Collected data
* * * * * * *

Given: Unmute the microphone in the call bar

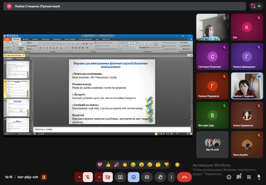Looking at the screenshot, I should [88, 177].
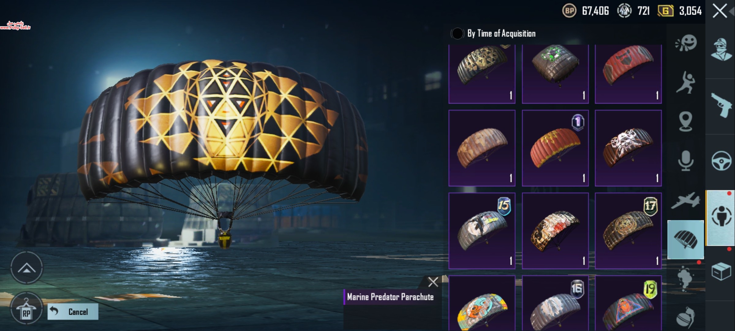Open the emotes category icon
The width and height of the screenshot is (735, 331).
click(686, 43)
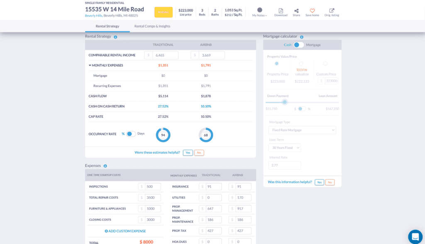Image resolution: width=425 pixels, height=244 pixels.
Task: Click Yes for rental estimates helpful
Action: click(x=188, y=153)
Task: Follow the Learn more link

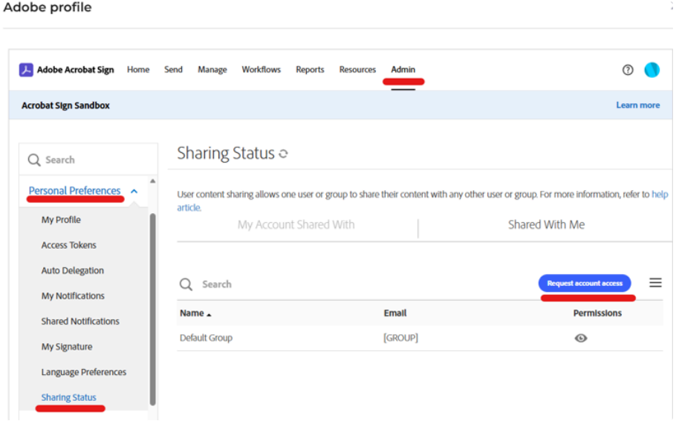Action: click(637, 105)
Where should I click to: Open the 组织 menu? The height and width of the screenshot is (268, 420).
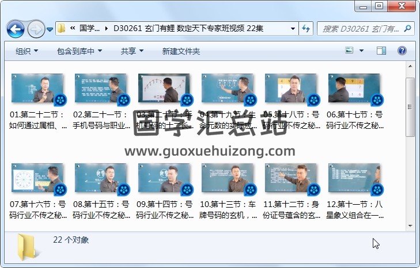(x=27, y=51)
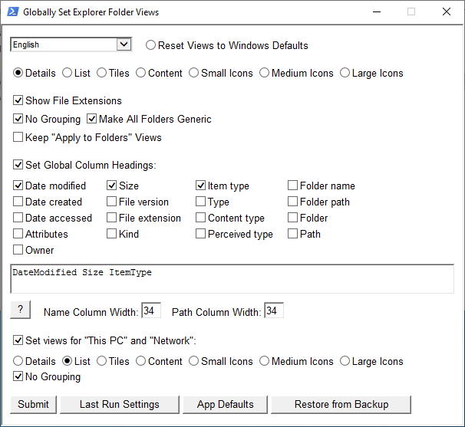Click the Last Run Settings button
This screenshot has height=427, width=465.
120,404
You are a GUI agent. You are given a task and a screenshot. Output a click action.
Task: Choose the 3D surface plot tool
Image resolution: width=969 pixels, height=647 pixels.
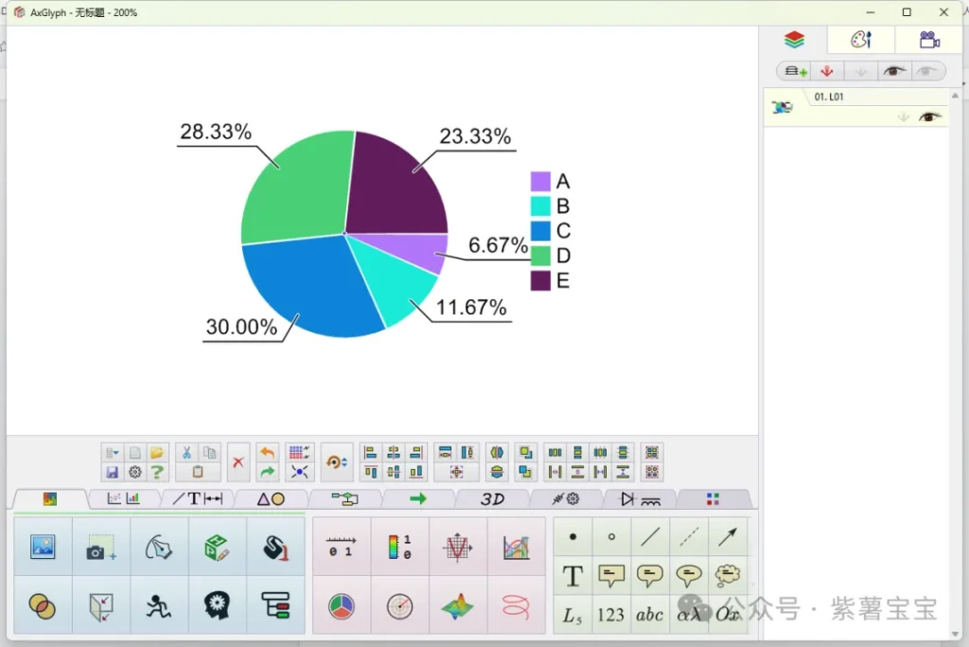click(x=458, y=606)
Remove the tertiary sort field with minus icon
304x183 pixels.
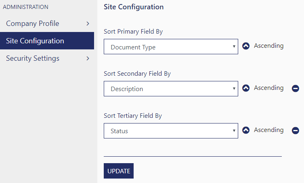click(296, 130)
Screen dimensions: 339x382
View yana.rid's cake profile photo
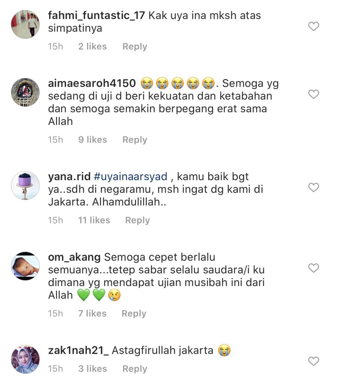pos(25,185)
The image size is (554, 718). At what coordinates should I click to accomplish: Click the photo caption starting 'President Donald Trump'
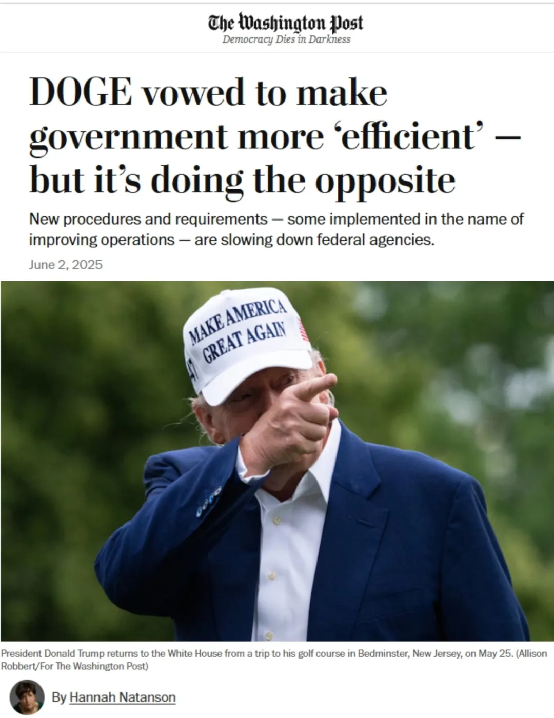274,660
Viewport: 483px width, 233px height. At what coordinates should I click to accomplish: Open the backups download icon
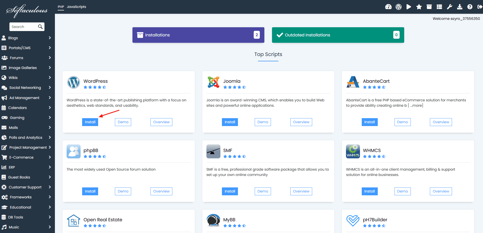(x=460, y=7)
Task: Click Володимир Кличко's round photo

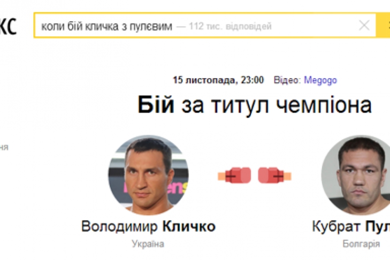Action: pyautogui.click(x=148, y=175)
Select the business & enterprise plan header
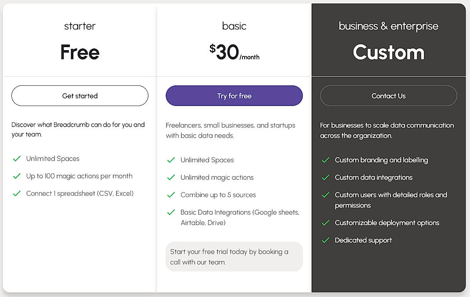Screen dimensions: 470x297 coord(388,26)
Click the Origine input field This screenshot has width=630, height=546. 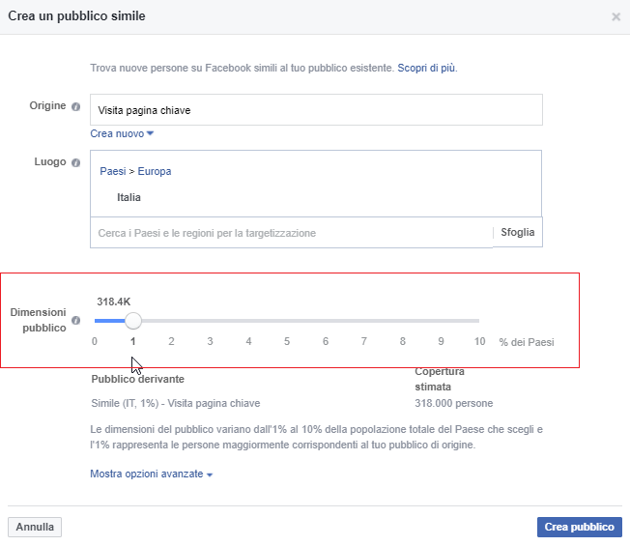click(x=316, y=110)
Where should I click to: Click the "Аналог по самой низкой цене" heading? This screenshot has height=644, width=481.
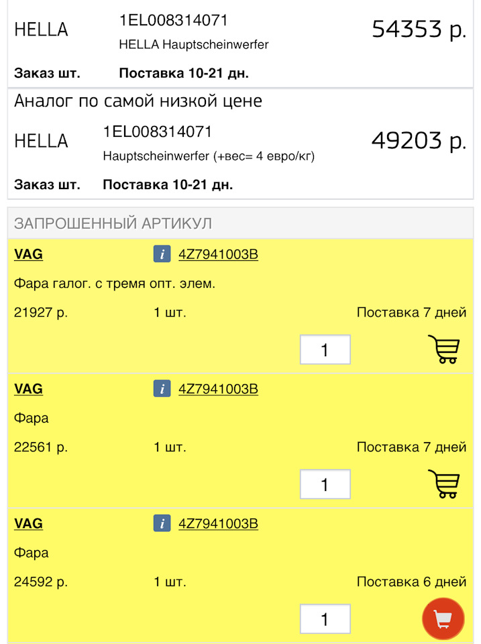[138, 101]
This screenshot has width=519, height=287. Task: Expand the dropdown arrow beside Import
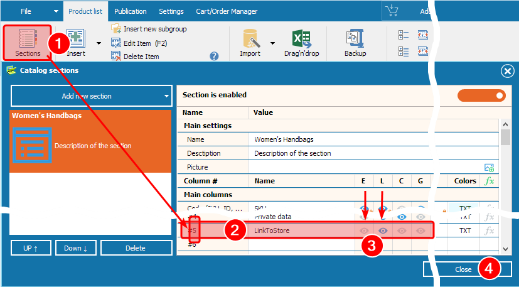tap(272, 43)
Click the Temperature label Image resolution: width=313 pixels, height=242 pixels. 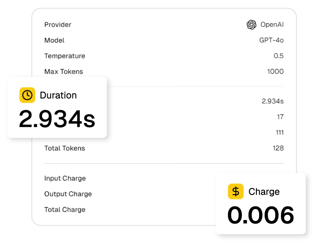pyautogui.click(x=65, y=56)
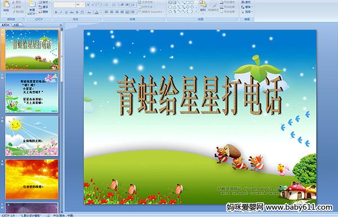This screenshot has height=217, width=338.
Task: Open the font name dropdown
Action: coord(74,5)
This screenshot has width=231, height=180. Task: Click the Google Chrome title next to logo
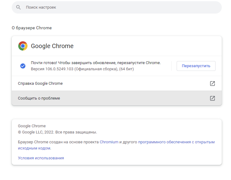click(52, 46)
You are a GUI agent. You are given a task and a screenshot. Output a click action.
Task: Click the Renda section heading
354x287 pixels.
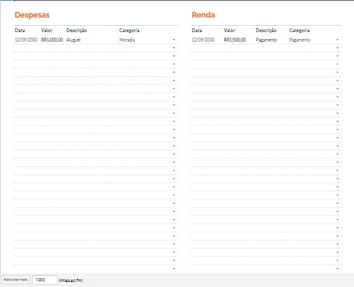pyautogui.click(x=203, y=15)
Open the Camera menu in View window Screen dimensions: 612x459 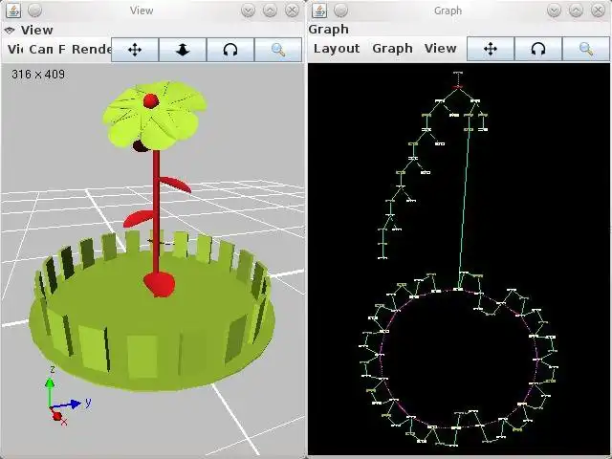coord(40,49)
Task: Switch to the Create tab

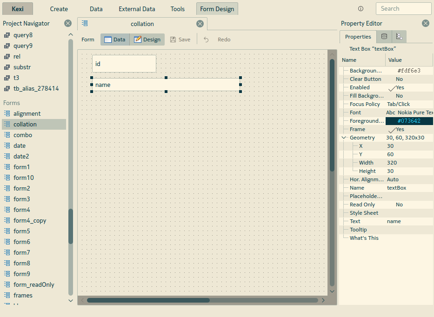Action: [59, 9]
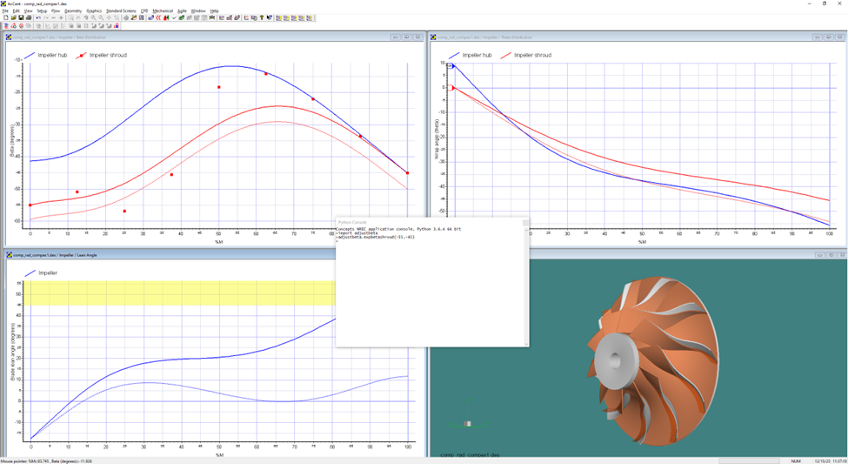Click the Undo arrow toolbar icon

pos(38,17)
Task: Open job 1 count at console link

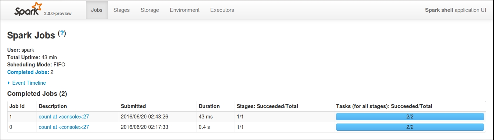Action: pos(64,117)
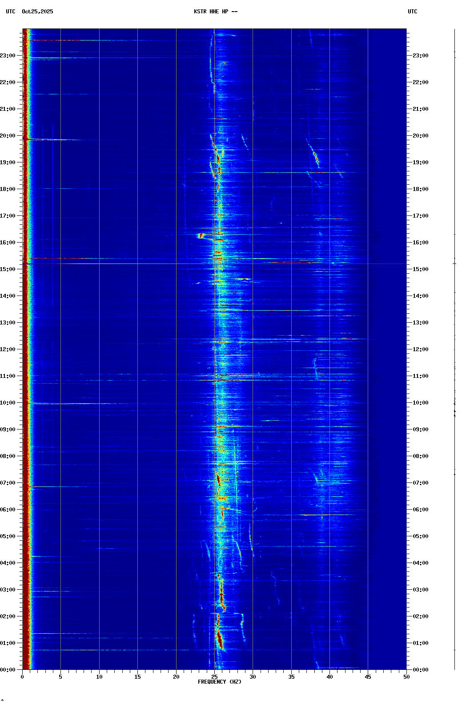Select the 08:00 marker on the right time axis
The image size is (474, 705).
pos(420,456)
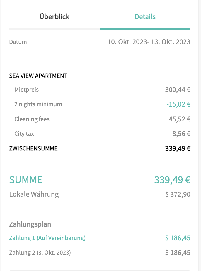Click the Datum label
Screen dimensions: 201x271
[x=18, y=42]
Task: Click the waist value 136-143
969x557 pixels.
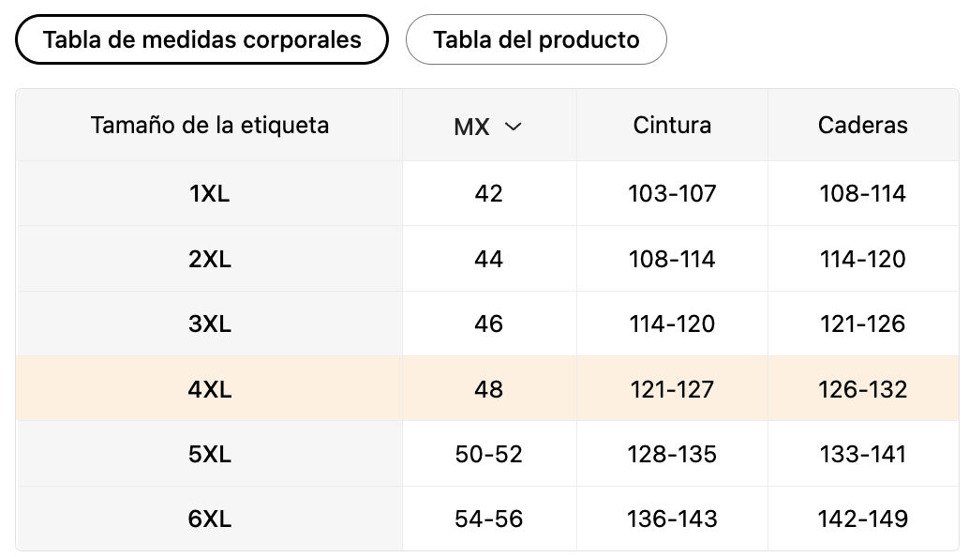Action: pyautogui.click(x=672, y=519)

* * * * * * *

> _REQUIRED WORK_: All that should be returned is the run of lines from the start of the entries above to the line bearing "Remove the tertiary", each exact, with pictures omitted.

> _REPLY_:
Given: Unmute the microphone in the call bar

Looking at the screenshot, I should [88, 177].
Open the emotes category icon
The width and height of the screenshot is (735, 331).
click(686, 43)
Image resolution: width=425 pixels, height=244 pixels.
Task: Click Yes for rental estimates helpful
Action: click(x=188, y=153)
Task: Follow the Learn more link

Action: click(637, 105)
Where should I click to: Open the 组织 menu? The height and width of the screenshot is (268, 420).
(x=27, y=51)
Click the Last Run Settings button
This screenshot has height=427, width=465.
120,404
You are a GUI agent. You are given a task and a screenshot. Output a click action.
Task: Choose the 3D surface plot tool
Image resolution: width=969 pixels, height=647 pixels.
click(x=458, y=606)
Remove the tertiary sort field with minus icon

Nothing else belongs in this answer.